Graham, who has long advocated for going to war with Iran, said he played a word-association game to get Trump, 79, on board with a full-scale war in the Middle East.
“I say Franklin Roosevelt, what do you say?” Graham told the Wall Street Journal, referencing Roosevelt’s famous “You have nothing to fear but fear itself” quote.

Graham noted that he worked for months to get Trump on board with the strikes.
Graham first brought up Iran to the president over a round of golf, just after Trump won the 2024 presidential election. He reminded Trump that he had blown up the Obama-era Iranian nuclear deal, and argued that it was now Trump’s moment to shine.
After Trump struck Iran’s nuclear facilities in June, which he had claimed had left them “totally obliterated,” Graham argued to the president that Iran would just continue to build weapons.
In recent weeks, to make the case to the president about going to war with Iran, Graham made several trips to Israel, meeting with members of the country’s intelligence community.
“They’ll tell me things our own government won’t tell me,” he confessed to the Journal.
Graham, 70, noted that he spoke with Israeli Prime Minister Benjamin Netanyahu, and told him ways to convince Trump, who has dubbed himself the “Peace President,” to launch military action in Iran.

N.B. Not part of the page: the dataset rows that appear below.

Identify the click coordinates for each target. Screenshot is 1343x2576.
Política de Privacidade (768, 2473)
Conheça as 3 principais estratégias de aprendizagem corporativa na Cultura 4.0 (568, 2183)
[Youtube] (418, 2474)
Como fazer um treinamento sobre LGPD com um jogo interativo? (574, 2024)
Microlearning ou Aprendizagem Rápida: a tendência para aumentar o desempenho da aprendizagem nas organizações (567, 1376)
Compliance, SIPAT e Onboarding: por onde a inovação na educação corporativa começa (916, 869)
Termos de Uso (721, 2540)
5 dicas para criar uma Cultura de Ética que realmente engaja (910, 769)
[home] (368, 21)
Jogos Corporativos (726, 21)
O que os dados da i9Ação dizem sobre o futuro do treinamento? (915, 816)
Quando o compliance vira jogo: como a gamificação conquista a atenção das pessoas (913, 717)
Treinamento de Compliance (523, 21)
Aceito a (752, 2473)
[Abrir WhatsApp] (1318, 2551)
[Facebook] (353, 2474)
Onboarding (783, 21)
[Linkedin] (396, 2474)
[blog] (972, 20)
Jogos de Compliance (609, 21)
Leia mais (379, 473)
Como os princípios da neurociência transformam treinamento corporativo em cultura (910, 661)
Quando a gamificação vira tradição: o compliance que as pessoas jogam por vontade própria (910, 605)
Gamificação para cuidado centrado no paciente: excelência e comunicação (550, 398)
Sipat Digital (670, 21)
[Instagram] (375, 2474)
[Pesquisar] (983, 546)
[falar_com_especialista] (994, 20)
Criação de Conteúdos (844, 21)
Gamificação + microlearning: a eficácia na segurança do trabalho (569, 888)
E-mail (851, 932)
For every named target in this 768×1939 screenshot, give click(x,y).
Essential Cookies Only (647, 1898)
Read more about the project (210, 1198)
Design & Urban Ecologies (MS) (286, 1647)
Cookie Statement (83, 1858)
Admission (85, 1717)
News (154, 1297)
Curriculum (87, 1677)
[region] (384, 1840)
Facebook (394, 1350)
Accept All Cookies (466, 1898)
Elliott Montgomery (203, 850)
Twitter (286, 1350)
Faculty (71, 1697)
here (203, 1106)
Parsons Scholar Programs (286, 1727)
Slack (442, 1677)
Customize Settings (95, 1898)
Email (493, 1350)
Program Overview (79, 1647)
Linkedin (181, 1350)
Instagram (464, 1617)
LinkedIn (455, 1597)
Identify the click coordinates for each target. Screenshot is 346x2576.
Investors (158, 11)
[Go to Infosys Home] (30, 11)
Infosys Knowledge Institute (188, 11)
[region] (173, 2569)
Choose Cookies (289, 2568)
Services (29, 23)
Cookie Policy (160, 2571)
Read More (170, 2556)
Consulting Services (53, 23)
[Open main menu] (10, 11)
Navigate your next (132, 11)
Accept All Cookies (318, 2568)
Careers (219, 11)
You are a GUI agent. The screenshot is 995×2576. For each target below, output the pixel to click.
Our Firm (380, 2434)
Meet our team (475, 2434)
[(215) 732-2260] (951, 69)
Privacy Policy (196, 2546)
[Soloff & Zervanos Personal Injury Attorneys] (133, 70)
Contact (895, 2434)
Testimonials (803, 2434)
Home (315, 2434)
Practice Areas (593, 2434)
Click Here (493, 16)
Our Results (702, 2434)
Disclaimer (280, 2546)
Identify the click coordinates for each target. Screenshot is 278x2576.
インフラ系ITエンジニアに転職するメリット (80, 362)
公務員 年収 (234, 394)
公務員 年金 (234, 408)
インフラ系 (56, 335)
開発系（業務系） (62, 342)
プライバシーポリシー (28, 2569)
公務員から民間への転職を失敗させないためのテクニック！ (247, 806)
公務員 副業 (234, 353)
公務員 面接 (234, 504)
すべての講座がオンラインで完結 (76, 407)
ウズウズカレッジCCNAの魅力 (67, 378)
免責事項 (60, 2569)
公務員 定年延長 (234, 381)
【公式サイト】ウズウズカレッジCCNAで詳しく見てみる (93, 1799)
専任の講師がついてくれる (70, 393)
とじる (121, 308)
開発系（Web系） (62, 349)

The South Carolina Senator also said he spoke with Saudi crown prince Mohammed bin Salman to get him on board ahead of Trump’s strikes.
“I went to MBS to say, ‘OK, I think this is going down,’ ” he admitted.
Graham also told the Journal that he worked with two other men to make his case: Jack Keane, a retired Army General turned Fox News contributor, and Marc Thiessen, a Bush speechwriter turned Washington Post columnist.
Both Thiessen and Keane wrote opinion pieces and did cable news hits to get Trump’s attention. Trump has posted Thiessen’s articles on his Truth Social platform, including one that argued Iranians could be the “boots on the ground.”
The three men took turns making their case to the president, and when they compared what they had heard, Graham said, “there were not a lot of other voices” making the case for military action like they were.
Graham’s tactics are receiving pushback from Trump’s coalition of the Republican Party that has raged against the “neocons” of the Bush years. One senior White House aide was so ticked by Graham’s pushiness that he called him an “annoying crazy uncle,” as Graham kept making appearances at Trump’s Mar-a-lago club.
“Lindsey hasn’t seen a fist fight he hasn’t wanted to turn into a bombing raid,” MAGA Tennessee Rep. Tim Burchett said.
“What are they going to do to me?” Graham said of his critics.
He also said that he believed MAGA, which has been sold on Trump’s “no new wars” campaign promise, would eventually come around.
“What I don’t understand is why more people don’t do it,” Graham said. “Try to shape these events. This is a moment of world history here. Just jump in the deep end of the pool.”

Six U.S. military members have been killed in the war so far, and more than 1,300 Iranians have been killed.
Since he launched the war last weekend, Trump has repeatedly said Americans may die in his war. When asked earlier this week by Time Magazine if the country should be concerned about a potential strike in on the home front, Trump bleakly responded “I guess.”